Detection Performance Evaluation of Boosted Random Ferns (Pattern Recognition and Image Analysis)

Abstract

We present an experimental evaluation of Boosted Random Ferns in terms of the detection performance and the training data. We show that adding an iterative bootstrapping phase during the learning of the object classifier, it increases its detection rates given that additional positive and negative samples are collected (bootstrapped) for retraining the boosted classifier. After each bootstrapping iteration, the learning algorithm is concentrated on computing more discriminative and robust features (Random Ferns), since the bootstrapped samples extend the training data with more difficult images.

The resulting classifier has been validated in two different object datasets, yielding successful detections rates in spite of challenging image conditions such as lighting changes, mild occlusions and cluttered background.

Introduction

In the last years a large number of works have been addressed for detecting objects efficiently [1-3]. Some of them use boosting algorithms with the aim of computing a strong classifier from a collection of weak classifiers which could be calculated very fast. One well-known and seminal work is the detector proposed by Viola and Jones [2]. It relies on simple but fast features (Haar-like features) that in combination, by means of AdaBoost, yields a powerful and robust classifier. Nevertheless, this sort of methods depends strongly on the number of image samples used for learning the classifier. In a few words, more training samples (object and non-object samples) means a better detector performance. This fact is an important drawback when datasets with a reduced number of images are used. Traditionally, methods tend to introduce image transformations over the training data in order to enlarge the dataset, and to collect a large number of random patches over background images as negative samples.

Recently, Random Ferns [4] in addition to a boosting phase have shown to be a good alternative for detecting object categories in an efficient and discriminative way [3]. Although this method has shown impressive results in spite of its simplicity, its performance is conditioned to the size of its training data. It is because boosting requires a large number of training samples and because each Fern has an observation distribution that depends on the number of features forming the Fern. As larger this distribution is, more training samples are needed.

In this work, we evaluate the Boosted Random Ferns (BRFs) according to the size and quality of the training data.
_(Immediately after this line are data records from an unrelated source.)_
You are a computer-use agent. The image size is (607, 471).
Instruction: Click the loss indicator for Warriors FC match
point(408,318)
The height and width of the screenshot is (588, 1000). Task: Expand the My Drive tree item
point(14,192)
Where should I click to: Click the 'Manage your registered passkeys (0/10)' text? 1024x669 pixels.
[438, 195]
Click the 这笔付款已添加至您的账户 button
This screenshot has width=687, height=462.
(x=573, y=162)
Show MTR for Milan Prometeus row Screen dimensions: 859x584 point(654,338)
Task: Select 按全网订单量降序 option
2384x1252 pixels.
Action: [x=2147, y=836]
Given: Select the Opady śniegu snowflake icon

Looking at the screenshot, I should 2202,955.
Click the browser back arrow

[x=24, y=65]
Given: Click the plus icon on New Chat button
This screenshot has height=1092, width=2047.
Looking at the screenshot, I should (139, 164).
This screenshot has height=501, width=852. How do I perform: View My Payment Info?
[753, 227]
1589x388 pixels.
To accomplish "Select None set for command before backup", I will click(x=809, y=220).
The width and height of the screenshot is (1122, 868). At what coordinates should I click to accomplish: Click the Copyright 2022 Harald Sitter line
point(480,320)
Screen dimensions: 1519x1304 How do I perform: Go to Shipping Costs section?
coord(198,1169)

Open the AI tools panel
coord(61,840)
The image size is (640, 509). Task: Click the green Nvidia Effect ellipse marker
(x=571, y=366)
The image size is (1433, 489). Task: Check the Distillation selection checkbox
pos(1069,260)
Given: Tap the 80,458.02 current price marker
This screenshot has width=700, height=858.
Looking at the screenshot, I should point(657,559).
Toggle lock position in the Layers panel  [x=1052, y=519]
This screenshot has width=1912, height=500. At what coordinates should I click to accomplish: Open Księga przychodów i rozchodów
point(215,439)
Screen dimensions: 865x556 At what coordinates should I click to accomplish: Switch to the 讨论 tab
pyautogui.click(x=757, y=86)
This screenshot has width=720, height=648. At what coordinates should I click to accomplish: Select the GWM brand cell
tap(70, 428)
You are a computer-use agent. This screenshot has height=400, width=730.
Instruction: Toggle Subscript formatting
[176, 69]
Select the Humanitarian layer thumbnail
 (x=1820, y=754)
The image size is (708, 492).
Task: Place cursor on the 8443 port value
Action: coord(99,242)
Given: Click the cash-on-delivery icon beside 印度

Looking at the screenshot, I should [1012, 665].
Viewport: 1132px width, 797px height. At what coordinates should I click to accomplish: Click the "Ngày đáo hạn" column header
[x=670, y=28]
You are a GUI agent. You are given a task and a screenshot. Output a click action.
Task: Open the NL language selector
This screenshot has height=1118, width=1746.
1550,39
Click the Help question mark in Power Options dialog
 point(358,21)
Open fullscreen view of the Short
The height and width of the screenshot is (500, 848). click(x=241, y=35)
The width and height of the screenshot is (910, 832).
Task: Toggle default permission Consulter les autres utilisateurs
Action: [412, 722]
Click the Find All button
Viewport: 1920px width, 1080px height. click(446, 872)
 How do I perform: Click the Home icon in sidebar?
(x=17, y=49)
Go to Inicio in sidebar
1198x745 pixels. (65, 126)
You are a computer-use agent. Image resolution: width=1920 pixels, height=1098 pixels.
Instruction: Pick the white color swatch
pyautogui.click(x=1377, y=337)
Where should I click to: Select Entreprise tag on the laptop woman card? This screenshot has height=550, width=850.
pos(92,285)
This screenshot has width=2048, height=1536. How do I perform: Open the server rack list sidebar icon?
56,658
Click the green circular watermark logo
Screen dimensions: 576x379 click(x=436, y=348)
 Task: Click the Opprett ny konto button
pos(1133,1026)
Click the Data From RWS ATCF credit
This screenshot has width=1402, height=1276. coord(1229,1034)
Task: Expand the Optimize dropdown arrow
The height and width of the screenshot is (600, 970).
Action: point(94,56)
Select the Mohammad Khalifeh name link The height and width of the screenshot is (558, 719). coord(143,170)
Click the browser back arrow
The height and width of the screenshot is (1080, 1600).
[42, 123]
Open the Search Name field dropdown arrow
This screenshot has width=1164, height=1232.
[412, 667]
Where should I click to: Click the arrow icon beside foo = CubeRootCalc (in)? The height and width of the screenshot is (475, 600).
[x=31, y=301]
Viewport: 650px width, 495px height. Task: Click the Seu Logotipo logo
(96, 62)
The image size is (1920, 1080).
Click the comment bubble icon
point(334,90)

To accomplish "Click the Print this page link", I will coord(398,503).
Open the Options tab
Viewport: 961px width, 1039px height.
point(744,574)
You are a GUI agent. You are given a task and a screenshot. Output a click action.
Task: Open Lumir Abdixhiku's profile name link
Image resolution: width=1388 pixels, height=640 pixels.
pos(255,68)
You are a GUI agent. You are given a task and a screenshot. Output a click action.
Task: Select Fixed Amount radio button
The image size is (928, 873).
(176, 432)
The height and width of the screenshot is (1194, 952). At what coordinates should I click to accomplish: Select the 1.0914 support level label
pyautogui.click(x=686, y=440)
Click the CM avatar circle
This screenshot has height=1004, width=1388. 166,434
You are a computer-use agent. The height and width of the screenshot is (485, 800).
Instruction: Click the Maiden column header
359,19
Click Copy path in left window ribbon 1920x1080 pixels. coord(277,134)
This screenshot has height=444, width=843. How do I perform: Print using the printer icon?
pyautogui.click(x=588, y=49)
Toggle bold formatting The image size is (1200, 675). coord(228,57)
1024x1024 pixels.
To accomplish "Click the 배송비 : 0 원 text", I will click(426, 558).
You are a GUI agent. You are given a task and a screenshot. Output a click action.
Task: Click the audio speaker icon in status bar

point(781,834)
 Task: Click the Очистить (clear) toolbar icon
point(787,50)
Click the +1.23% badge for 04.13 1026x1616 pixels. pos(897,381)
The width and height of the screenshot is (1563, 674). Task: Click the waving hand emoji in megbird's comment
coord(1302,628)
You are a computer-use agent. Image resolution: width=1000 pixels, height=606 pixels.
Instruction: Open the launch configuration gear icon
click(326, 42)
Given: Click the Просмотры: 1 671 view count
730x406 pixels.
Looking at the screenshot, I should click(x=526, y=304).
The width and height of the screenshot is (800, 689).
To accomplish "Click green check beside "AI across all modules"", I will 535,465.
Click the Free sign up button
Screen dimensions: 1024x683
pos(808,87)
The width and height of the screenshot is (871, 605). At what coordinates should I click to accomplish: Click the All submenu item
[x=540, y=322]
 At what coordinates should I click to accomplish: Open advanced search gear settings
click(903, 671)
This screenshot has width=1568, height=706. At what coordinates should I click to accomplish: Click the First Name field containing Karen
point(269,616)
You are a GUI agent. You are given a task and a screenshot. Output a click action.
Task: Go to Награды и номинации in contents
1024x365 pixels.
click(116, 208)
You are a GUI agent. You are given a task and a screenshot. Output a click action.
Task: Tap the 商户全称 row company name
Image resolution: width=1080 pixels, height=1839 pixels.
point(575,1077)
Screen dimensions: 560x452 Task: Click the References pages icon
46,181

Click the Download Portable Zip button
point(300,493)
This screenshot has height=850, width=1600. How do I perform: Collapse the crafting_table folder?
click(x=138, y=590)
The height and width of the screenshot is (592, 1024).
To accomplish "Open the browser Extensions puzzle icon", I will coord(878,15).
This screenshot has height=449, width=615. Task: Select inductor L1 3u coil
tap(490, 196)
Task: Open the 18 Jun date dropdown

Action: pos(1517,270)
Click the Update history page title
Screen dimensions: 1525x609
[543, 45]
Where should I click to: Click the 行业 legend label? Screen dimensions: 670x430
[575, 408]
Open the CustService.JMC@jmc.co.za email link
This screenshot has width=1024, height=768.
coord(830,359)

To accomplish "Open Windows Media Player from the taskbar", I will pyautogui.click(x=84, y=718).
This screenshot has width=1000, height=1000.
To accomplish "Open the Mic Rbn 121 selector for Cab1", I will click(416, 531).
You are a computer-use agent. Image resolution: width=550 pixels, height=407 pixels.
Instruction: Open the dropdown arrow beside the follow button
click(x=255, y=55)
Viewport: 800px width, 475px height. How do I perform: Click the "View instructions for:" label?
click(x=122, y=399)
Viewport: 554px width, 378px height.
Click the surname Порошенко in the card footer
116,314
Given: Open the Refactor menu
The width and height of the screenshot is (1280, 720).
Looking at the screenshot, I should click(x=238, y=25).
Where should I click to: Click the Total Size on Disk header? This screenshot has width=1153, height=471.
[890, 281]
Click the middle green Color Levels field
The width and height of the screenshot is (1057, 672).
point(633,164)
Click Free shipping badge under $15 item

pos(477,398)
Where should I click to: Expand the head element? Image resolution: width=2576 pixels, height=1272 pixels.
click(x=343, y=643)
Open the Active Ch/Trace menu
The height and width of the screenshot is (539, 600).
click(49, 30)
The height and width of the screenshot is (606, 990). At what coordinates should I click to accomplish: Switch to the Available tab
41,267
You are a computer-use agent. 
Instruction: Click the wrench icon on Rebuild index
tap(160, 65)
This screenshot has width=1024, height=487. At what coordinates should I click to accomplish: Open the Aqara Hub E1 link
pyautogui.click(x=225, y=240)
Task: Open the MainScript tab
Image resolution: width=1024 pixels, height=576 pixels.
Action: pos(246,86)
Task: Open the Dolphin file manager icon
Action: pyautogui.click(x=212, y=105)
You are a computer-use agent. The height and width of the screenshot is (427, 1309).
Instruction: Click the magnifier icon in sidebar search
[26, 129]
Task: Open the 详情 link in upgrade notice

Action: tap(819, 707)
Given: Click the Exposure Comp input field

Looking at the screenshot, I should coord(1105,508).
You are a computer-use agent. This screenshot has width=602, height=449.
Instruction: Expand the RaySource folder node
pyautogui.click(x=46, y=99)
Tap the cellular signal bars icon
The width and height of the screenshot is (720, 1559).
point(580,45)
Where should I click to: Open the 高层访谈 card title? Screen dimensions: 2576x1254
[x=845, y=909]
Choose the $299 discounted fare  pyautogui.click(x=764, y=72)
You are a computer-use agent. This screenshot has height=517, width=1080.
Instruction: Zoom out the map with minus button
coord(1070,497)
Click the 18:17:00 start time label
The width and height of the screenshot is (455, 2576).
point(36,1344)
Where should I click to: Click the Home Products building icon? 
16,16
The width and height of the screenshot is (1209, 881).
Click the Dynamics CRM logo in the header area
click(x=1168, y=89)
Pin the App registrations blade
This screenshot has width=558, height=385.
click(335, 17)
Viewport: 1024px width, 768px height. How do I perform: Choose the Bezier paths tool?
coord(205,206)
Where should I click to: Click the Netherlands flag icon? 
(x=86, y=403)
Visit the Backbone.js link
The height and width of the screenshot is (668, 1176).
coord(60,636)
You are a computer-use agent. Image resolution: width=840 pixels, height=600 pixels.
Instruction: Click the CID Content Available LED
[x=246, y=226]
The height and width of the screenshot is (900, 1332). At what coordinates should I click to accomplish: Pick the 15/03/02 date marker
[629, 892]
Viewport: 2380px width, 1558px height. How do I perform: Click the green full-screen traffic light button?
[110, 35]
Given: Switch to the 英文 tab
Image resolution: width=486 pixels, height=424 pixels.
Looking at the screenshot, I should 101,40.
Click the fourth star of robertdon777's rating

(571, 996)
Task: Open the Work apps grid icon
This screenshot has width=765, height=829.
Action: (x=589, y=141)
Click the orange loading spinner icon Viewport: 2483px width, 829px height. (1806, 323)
Furthermore, we demonstrate that adding a bootstrapping phase during the learning step the BRFs improves its detection rates. In summary, the bootstrapping phase allows to having more difficult samples with which to retraining the BRFs and therefore to obtain a more robust and discriminative object classifier.

The remainder of present work is organized as follows: Section 2 describes the approach for learning the object classifier by means of an iterative bootstrapping phase. Subsequently, the computation of the BRFs is described (Section 2.1). The procedure to bootstrapping images from the training data is shown in Section 2.2. Finally, the experimental validation and conclusions are presented in Sections 3 and 4, respectively.

The Approach

Detecting object instances in images is addressed by testing an object-specific classifier over images using a sliding window approach. This classifier is computed via Boosted Random Ferns, that are basically a combination of feature sets which are calculated over local Histograms of Oriented Gradients [7]. Each feature set (Random Fern) captures image texture by using the output co-occurrence of multiple local binary features [6].

Initially, the Boosted Random Ferns are computed using the original training data, but subsequently, the classifier is iteratively retrained with the aim of improving its detection performance using an extended and more difficult training data. This is done via a bootstrapping phase that collects new positive and negative samples by testing the previously computed classifier over the initial training data. As a result, a more challenging training dataset with which to train following classifiers is obtained.

Boosted Random Ferns

The addressed classifier consists on a boosting combination of Random Ferns [4]. This classifier was proposed in the past with the aim of having an efficient and discriminative object classifier [3]. More formally, the classifier is built as a linear combination of weak classifiers, where each of them is based on a Random Fern F which has associated a spatial image location g. The boosting algorithm [5] computes the object classifier H(x) by selecting, in each iteration t, the Fern Ft and location gt that best discriminates positive samples from negative ones. The algorithm also updates a weight distribution over the training samples in order to focus its effort on the hard samples, which have been incorrectly classified by previous weak classifiers. The result is an assembling of Random Ferns which are computed at specific locations. To increase even more the computational efficiency, a shared pool $ of features (Random Ferns) is used [6]. It allows to reduce the cost of feature computation.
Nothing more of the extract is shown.